Visa Crunch

$53m invested by the Australian Government in international education

The Australian government has proposed a $53 million aid programme for foreign education providers in Australia, which have been struck the hardest by Covid-19. The government wants to allow providers to “refocus” their market models on Australian students and extend their online and offshore course offerings. Alan Tudge, Minister for Education and Youth said, “Our international border closures have been our single best defence in keeping Australians safe from Covid-19, but have obviously meant no new international students coming to Australia.”

According to the government, $26.1 million has been set aside for an additional 5,000 short course places in 2021-22, in order for non-university higher education services to recruit more Australian students. A total of $9.4 million will be used to launch an innovation fund, which will include grants of up to $150,000 to 182 private ELICOS and private higher education agencies to help them expand their offshore and online course distribution. The government estimates that about 1,200 private foreign education agencies will save $7.1 million in overhead costs because they will no longer be needed to record monthly fee receipts.
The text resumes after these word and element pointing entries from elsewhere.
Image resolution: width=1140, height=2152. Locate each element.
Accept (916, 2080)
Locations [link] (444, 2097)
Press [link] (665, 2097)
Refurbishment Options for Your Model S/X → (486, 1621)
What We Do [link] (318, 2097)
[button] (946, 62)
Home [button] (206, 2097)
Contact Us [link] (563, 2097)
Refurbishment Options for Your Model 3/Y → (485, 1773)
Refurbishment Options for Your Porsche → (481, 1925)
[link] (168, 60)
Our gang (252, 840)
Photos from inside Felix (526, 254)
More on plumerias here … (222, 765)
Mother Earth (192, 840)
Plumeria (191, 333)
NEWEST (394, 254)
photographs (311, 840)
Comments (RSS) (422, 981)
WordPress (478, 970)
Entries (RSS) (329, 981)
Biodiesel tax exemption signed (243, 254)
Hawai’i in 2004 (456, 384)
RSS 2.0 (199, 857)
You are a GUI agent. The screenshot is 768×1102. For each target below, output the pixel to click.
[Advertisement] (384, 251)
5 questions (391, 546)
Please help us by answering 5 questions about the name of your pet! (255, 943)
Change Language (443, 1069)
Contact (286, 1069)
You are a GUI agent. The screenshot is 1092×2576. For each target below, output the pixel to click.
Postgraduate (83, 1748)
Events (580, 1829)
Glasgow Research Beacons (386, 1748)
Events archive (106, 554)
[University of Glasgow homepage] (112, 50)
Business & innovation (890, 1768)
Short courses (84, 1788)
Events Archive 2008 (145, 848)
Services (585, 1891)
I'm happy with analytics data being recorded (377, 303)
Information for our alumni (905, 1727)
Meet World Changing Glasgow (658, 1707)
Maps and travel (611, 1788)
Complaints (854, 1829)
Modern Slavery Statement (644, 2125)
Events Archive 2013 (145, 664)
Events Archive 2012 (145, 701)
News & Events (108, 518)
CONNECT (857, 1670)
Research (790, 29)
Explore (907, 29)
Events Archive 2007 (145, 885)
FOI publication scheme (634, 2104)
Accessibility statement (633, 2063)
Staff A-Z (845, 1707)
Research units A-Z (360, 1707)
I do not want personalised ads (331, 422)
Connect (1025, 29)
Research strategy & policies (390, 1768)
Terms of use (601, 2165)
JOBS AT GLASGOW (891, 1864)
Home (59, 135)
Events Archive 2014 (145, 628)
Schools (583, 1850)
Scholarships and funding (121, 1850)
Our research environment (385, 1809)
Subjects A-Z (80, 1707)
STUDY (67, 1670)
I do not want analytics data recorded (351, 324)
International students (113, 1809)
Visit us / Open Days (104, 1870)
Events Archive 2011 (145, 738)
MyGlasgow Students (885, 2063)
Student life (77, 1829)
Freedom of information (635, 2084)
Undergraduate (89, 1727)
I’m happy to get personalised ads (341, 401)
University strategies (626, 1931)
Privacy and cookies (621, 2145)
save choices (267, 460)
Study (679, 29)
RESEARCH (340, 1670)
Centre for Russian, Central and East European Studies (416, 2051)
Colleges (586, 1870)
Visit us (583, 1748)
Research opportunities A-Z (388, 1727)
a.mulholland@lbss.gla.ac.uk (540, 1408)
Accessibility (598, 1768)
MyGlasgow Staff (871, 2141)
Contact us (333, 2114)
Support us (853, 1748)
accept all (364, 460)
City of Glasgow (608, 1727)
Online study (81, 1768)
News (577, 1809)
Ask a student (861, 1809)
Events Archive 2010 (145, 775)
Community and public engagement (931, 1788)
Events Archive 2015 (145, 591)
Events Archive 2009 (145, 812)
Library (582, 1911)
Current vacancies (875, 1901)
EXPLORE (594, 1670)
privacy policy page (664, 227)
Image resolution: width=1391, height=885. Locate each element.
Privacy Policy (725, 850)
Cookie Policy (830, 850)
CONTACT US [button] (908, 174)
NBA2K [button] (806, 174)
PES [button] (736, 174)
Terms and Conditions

Tudge claimed that the policies would help providers retain “as much capacity as possible” until foreign students are allowed back “when conditions permit.”

He also added, “Many non-university providers have seen revenue decline very sharply and without some support, they may close or lose serious capacity.” He further went on to explain, “The package is measured and targeted at those who need it most while borders are closed.”

CEO of English Australia, Brett Blacker made his stance clear saying, “I recognise the quantum of support is much less than what our sector needs, but equally the package comes from considerable effort over the past few months… It certainly doesn’t mean that our advocacy work will cease rather that we will only work harder to ensure our members and the sector receive further support.”

“We continue to work on plans to bring our students back and provide services that support our members during these challenging times from professional development to member input on the future direction of ELICOS.”

According to government statistics, English language providers have seen a 67 per cent drop in foreign student enrolment, while universities have seen a 12 per cent drop, with non-university higher education providers seeing a 17 per cent drop. Some organizations have recorded declines of up to 70%. Tudge went on to say that the $9.4 million in innovation grants would “encourage providers to take advantage of growing domestic student numbers and provide further schooling online to foreign students offshore.”